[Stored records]
==============================

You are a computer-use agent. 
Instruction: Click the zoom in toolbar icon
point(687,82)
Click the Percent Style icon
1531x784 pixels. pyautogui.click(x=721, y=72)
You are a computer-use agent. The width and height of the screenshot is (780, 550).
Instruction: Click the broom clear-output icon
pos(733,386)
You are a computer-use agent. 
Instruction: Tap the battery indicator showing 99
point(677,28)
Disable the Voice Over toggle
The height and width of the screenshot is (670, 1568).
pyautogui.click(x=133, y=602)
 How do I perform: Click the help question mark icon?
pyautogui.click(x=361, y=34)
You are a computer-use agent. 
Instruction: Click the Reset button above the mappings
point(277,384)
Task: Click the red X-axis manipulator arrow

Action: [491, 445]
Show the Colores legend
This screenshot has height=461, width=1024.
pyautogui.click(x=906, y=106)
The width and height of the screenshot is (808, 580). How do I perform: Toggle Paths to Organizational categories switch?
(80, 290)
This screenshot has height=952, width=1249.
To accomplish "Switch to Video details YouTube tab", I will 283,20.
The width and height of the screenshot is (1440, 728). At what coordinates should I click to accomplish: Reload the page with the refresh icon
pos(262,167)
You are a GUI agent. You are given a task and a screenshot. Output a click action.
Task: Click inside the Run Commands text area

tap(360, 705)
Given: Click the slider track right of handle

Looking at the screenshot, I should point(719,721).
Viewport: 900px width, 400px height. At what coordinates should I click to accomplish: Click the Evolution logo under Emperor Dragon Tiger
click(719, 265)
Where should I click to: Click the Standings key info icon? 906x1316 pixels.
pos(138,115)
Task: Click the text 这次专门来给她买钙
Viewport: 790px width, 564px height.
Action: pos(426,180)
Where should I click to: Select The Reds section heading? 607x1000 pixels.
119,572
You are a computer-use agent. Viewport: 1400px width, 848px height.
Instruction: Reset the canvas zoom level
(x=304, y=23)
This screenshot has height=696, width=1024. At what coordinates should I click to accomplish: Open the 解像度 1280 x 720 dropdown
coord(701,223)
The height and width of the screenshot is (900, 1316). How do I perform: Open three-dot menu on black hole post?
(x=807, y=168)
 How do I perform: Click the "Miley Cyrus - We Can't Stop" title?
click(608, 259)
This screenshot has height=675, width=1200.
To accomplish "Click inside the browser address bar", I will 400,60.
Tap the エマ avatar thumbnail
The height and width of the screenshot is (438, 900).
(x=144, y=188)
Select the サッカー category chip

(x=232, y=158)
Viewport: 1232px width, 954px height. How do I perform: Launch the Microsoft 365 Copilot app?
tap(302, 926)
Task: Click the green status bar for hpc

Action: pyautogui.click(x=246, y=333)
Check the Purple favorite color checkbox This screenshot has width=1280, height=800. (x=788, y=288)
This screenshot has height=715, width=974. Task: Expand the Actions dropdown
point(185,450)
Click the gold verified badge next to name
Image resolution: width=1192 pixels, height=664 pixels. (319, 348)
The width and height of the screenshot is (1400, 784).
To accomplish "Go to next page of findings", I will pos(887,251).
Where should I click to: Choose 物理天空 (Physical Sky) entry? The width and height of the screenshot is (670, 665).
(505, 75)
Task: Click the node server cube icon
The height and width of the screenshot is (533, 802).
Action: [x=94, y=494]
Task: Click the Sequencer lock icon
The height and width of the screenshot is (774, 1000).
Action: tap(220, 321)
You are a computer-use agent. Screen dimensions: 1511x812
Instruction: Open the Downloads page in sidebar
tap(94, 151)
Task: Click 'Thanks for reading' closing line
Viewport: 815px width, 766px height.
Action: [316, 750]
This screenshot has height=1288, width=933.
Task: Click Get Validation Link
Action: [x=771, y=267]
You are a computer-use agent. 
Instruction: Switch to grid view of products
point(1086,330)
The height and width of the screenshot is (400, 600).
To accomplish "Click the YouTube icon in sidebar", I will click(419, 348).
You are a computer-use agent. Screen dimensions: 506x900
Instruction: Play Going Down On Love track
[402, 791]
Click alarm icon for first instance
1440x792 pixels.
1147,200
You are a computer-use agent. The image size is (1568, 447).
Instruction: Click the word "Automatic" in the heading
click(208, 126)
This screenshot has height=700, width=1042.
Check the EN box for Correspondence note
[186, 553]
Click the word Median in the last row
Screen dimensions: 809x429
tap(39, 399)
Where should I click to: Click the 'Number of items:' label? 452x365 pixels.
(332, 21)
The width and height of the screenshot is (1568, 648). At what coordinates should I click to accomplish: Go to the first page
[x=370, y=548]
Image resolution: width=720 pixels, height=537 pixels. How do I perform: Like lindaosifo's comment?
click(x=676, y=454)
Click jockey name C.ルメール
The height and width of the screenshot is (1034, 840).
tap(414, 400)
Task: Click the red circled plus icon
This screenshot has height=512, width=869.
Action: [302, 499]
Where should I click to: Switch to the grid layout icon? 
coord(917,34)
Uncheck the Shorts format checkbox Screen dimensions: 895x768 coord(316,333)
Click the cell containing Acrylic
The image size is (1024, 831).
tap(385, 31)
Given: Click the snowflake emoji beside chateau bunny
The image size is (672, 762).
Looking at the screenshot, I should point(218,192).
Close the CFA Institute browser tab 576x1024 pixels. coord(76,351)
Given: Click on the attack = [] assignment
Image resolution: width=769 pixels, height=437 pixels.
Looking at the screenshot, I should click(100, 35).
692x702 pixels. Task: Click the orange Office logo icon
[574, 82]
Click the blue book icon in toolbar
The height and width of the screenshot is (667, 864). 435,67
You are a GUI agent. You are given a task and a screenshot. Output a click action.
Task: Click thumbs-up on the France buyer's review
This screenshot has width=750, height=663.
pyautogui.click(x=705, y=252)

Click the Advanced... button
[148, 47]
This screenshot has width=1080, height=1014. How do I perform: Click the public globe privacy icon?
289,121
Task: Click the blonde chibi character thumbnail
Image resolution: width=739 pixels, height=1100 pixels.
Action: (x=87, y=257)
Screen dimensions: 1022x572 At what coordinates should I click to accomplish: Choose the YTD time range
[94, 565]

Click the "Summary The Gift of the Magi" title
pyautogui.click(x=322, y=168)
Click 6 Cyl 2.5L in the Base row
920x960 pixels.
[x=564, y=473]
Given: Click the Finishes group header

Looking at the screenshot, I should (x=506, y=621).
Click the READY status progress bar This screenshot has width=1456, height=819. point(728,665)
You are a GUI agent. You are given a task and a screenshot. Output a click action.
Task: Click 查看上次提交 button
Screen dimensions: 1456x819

==============================

Output each line of the data exactly as it stands above.

You are a computer-use agent. 
Instruction: Click the zoom in toolbar icon
point(687,82)
Click the Percent Style icon
1531x784 pixels. pyautogui.click(x=721, y=72)
You are a computer-use agent. The width and height of the screenshot is (780, 550).
Instruction: Click the broom clear-output icon
pos(733,386)
You are a computer-use agent. 
Instruction: Tap the battery indicator showing 99
point(677,28)
Disable the Voice Over toggle
The height and width of the screenshot is (670, 1568).
pyautogui.click(x=133, y=602)
 How do I perform: Click the help question mark icon?
pyautogui.click(x=361, y=34)
You are a computer-use agent. 
Instruction: Click the Reset button above the mappings
point(277,384)
Task: Click the red X-axis manipulator arrow

Action: [491, 445]
Show the Colores legend
This screenshot has height=461, width=1024.
pyautogui.click(x=906, y=106)
The width and height of the screenshot is (808, 580). How do I perform: Toggle Paths to Organizational categories switch?
(80, 290)
This screenshot has height=952, width=1249.
To accomplish "Switch to Video details YouTube tab", I will 283,20.
The width and height of the screenshot is (1440, 728). At what coordinates should I click to accomplish: Reload the page with the refresh icon
pos(262,167)
You are a GUI agent. You are given a task and a screenshot. Output a click action.
Task: Click inside the Run Commands text area

tap(360, 705)
Given: Click the slider track right of handle

Looking at the screenshot, I should point(719,721).
Viewport: 900px width, 400px height. At what coordinates should I click to accomplish: Click the Evolution logo under Emperor Dragon Tiger
click(719, 265)
Where should I click to: Click the Standings key info icon? 906x1316 pixels.
pos(138,115)
Task: Click the text 这次专门来给她买钙
Viewport: 790px width, 564px height.
Action: pos(426,180)
Where should I click to: Select The Reds section heading? 607x1000 pixels.
119,572
You are a computer-use agent. Viewport: 1400px width, 848px height.
Instruction: Reset the canvas zoom level
(x=304, y=23)
This screenshot has height=696, width=1024. At what coordinates should I click to accomplish: Open the 解像度 1280 x 720 dropdown
coord(701,223)
The height and width of the screenshot is (900, 1316). How do I perform: Open three-dot menu on black hole post?
(x=807, y=168)
 How do I perform: Click the "Miley Cyrus - We Can't Stop" title?
click(608, 259)
This screenshot has height=675, width=1200.
To accomplish "Click inside the browser address bar", I will 400,60.
Tap the エマ avatar thumbnail
The height and width of the screenshot is (438, 900).
(x=144, y=188)
Select the サッカー category chip

(x=232, y=158)
Viewport: 1232px width, 954px height. How do I perform: Launch the Microsoft 365 Copilot app?
tap(302, 926)
Task: Click the green status bar for hpc

Action: pyautogui.click(x=246, y=333)
Check the Purple favorite color checkbox This screenshot has width=1280, height=800. (x=788, y=288)
This screenshot has height=715, width=974. Task: Expand the Actions dropdown
point(185,450)
Click the gold verified badge next to name
Image resolution: width=1192 pixels, height=664 pixels. (319, 348)
The width and height of the screenshot is (1400, 784).
To accomplish "Go to next page of findings", I will pos(887,251).
Where should I click to: Choose 物理天空 (Physical Sky) entry? The width and height of the screenshot is (670, 665).
(505, 75)
Task: Click the node server cube icon
The height and width of the screenshot is (533, 802).
Action: [x=94, y=494]
Task: Click the Sequencer lock icon
The height and width of the screenshot is (774, 1000).
Action: tap(220, 321)
You are a computer-use agent. Screen dimensions: 1511x812
Instruction: Open the Downloads page in sidebar
tap(94, 151)
Task: Click 'Thanks for reading' closing line
Viewport: 815px width, 766px height.
Action: [316, 750]
This screenshot has height=1288, width=933.
Task: Click Get Validation Link
Action: [x=771, y=267]
You are a computer-use agent. 
Instruction: Switch to grid view of products
point(1086,330)
The height and width of the screenshot is (400, 600).
To accomplish "Click the YouTube icon in sidebar", I will click(419, 348).
You are a computer-use agent. Screen dimensions: 506x900
Instruction: Play Going Down On Love track
[402, 791]
Click alarm icon for first instance
1440x792 pixels.
1147,200
You are a computer-use agent. The image size is (1568, 447).
Instruction: Click the word "Automatic" in the heading
click(208, 126)
This screenshot has height=700, width=1042.
Check the EN box for Correspondence note
[186, 553]
Click the word Median in the last row
Screen dimensions: 809x429
tap(39, 399)
Where should I click to: Click the 'Number of items:' label? 452x365 pixels.
(332, 21)
The width and height of the screenshot is (1568, 648). At what coordinates should I click to accomplish: Go to the first page
[x=370, y=548]
Image resolution: width=720 pixels, height=537 pixels. How do I perform: Like lindaosifo's comment?
click(x=676, y=454)
Click jockey name C.ルメール
The height and width of the screenshot is (1034, 840).
tap(414, 400)
Task: Click the red circled plus icon
This screenshot has height=512, width=869.
Action: [302, 499]
Where should I click to: Switch to the grid layout icon? 
coord(917,34)
Uncheck the Shorts format checkbox Screen dimensions: 895x768 coord(316,333)
Click the cell containing Acrylic
The image size is (1024, 831).
tap(385, 31)
Given: Click the snowflake emoji beside chateau bunny
The image size is (672, 762).
Looking at the screenshot, I should point(218,192).
Close the CFA Institute browser tab 576x1024 pixels. coord(76,351)
Given: Click on the attack = [] assignment
Image resolution: width=769 pixels, height=437 pixels.
Looking at the screenshot, I should click(100, 35).
692x702 pixels. Task: Click the orange Office logo icon
[574, 82]
Click the blue book icon in toolbar
The height and width of the screenshot is (667, 864). 435,67
You are a GUI agent. You are given a task and a screenshot. Output a click action.
Task: Click thumbs-up on the France buyer's review
This screenshot has width=750, height=663.
pyautogui.click(x=705, y=252)

Click the Advanced... button
[148, 47]
This screenshot has width=1080, height=1014. How do I perform: Click the public globe privacy icon?
289,121
Task: Click the blonde chibi character thumbnail
Image resolution: width=739 pixels, height=1100 pixels.
Action: (x=87, y=257)
Screen dimensions: 1022x572 At what coordinates should I click to accomplish: Choose the YTD time range
[94, 565]

Click the "Summary The Gift of the Magi" title
pyautogui.click(x=322, y=168)
Click 6 Cyl 2.5L in the Base row
920x960 pixels.
[x=564, y=473]
Given: Click the Finishes group header

Looking at the screenshot, I should (x=506, y=621).
Click the READY status progress bar This screenshot has width=1456, height=819. point(728,665)
You are a GUI agent. You are given a task and a screenshot. Output a click action.
Task: Click 查看上次提交 button
Screen dimensions: 1456x819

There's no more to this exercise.